> **WHAT TO WORK ON**:
Provide again, from the entries below, every line from the one containing "Given: Add 조립+1년 전국 출장 A/S 30,000원 service" through the one containing "Click the hamburger menu icon in navbar", exactly as written, and no other line.

> **SUPPLIED INFORMATION**:
'''
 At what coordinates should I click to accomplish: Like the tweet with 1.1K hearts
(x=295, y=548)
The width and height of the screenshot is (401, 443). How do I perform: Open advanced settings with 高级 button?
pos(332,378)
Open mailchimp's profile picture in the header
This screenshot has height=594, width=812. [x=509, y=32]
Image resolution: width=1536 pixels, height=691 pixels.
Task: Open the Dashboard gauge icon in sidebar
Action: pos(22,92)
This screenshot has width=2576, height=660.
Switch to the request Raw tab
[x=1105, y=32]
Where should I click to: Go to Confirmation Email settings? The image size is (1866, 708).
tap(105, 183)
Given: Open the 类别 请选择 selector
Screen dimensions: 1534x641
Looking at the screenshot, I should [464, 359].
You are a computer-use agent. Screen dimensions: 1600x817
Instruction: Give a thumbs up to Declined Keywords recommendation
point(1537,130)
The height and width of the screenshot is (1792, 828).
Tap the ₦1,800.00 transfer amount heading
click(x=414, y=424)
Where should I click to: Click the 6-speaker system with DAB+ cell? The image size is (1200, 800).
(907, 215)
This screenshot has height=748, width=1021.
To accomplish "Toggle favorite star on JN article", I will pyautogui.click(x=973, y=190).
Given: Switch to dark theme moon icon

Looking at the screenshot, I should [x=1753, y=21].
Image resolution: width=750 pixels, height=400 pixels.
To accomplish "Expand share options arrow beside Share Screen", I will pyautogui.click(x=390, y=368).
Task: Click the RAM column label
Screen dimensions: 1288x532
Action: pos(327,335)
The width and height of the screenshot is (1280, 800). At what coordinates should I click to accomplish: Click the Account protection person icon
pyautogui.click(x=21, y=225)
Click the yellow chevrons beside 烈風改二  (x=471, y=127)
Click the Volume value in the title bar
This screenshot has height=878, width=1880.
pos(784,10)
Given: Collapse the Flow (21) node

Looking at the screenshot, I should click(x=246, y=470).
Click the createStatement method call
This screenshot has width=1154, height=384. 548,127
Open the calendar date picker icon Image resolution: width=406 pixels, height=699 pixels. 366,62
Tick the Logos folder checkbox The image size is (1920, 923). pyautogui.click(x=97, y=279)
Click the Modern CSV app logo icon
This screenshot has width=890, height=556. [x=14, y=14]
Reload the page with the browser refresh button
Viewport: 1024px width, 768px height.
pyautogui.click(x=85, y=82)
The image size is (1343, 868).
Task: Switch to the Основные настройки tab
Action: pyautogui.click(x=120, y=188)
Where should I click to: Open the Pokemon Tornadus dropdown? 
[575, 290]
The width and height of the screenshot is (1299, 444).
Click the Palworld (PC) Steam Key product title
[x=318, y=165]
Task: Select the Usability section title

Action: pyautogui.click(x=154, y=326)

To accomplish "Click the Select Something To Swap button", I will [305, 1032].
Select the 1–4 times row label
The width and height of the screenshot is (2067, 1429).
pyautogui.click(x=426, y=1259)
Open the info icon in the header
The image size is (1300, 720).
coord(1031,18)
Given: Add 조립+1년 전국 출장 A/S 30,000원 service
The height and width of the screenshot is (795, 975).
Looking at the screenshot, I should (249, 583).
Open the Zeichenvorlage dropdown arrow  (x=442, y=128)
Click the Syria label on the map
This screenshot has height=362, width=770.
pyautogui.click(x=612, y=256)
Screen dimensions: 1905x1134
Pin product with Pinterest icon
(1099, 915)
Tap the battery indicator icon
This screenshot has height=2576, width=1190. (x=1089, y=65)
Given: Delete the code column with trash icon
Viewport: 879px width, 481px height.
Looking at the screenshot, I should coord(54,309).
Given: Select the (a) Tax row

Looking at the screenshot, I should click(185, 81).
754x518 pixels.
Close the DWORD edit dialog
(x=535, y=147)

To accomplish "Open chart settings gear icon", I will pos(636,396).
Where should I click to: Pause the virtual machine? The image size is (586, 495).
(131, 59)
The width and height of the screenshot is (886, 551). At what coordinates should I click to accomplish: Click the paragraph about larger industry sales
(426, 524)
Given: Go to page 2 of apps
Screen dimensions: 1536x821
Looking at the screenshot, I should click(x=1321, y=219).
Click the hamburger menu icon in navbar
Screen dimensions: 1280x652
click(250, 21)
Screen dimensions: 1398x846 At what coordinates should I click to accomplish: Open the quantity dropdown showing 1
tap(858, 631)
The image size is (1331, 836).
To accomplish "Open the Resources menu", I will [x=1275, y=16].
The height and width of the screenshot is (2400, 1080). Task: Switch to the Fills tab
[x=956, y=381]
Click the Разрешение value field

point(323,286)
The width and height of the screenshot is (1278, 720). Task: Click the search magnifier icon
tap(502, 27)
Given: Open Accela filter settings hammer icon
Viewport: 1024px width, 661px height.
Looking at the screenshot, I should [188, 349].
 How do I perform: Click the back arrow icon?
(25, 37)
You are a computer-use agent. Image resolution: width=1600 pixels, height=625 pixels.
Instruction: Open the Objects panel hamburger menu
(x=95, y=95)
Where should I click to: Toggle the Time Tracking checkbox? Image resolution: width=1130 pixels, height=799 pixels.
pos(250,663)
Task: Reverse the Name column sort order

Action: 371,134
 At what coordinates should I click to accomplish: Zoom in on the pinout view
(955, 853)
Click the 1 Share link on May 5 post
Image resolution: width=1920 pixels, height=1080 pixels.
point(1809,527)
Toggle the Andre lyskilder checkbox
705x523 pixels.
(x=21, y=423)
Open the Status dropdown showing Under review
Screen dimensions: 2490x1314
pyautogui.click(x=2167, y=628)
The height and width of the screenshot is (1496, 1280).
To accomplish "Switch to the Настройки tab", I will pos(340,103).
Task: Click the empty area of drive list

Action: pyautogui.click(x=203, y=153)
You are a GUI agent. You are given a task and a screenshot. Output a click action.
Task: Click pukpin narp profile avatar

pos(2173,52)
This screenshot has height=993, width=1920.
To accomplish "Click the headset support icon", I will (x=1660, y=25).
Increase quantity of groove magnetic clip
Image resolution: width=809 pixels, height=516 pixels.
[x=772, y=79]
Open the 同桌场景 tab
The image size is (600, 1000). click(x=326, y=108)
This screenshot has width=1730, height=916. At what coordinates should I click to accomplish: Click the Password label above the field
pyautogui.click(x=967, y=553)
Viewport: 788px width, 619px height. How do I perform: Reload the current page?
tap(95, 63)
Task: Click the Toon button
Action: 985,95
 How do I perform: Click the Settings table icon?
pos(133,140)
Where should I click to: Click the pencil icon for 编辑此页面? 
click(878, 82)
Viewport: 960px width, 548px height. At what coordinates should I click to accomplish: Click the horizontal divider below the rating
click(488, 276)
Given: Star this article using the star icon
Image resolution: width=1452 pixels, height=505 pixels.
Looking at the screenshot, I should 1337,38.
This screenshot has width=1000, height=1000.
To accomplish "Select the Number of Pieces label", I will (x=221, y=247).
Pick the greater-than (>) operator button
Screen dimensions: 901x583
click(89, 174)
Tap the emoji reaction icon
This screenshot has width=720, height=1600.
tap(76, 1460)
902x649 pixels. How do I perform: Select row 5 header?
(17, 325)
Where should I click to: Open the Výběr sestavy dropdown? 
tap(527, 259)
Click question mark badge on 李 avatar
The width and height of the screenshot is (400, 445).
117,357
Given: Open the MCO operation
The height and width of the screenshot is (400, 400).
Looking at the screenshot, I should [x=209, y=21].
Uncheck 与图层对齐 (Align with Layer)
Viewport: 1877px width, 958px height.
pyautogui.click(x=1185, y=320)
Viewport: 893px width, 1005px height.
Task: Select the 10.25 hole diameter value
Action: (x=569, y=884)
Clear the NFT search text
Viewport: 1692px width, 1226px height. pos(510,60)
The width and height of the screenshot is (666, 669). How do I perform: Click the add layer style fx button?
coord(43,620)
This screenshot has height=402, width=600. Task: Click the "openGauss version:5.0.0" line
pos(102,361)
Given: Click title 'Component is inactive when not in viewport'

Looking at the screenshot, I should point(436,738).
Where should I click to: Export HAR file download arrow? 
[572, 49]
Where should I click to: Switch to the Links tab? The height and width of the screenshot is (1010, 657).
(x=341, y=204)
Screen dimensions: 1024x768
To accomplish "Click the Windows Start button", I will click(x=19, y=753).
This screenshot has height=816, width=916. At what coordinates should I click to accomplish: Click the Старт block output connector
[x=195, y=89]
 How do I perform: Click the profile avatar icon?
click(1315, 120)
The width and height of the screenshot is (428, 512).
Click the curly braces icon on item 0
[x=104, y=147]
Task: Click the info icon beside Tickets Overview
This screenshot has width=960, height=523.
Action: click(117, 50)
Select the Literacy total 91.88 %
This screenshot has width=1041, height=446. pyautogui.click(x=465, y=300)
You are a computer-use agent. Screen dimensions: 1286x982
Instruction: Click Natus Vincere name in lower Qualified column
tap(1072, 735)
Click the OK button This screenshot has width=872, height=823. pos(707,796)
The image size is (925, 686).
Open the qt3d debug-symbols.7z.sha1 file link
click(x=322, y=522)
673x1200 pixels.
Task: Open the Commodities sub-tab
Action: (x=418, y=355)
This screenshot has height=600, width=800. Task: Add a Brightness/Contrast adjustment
'''
> **COMPLETED TASK**:
Given: Add 조립+1년 전국 출장 A/S 30,000원 service
The height and width of the screenshot is (795, 975).
Looking at the screenshot, I should (249, 583).
Open the Zeichenvorlage dropdown arrow  (x=442, y=128)
Click the Syria label on the map
This screenshot has height=362, width=770.
pyautogui.click(x=612, y=256)
Screen dimensions: 1905x1134
Pin product with Pinterest icon
(1099, 915)
Tap the battery indicator icon
This screenshot has height=2576, width=1190. (x=1089, y=65)
Given: Delete the code column with trash icon
Viewport: 879px width, 481px height.
Looking at the screenshot, I should coord(54,309).
Given: Select the (a) Tax row

Looking at the screenshot, I should click(185, 81).
754x518 pixels.
Close the DWORD edit dialog
(x=535, y=147)

To accomplish "Open chart settings gear icon", I will pos(636,396).
Where should I click to: Pause the virtual machine? The image size is (586, 495).
(131, 59)
The width and height of the screenshot is (886, 551). At what coordinates should I click to accomplish: Click the paragraph about larger industry sales
(426, 524)
Given: Go to page 2 of apps
Screen dimensions: 1536x821
Looking at the screenshot, I should click(x=1321, y=219).
Click the hamburger menu icon in navbar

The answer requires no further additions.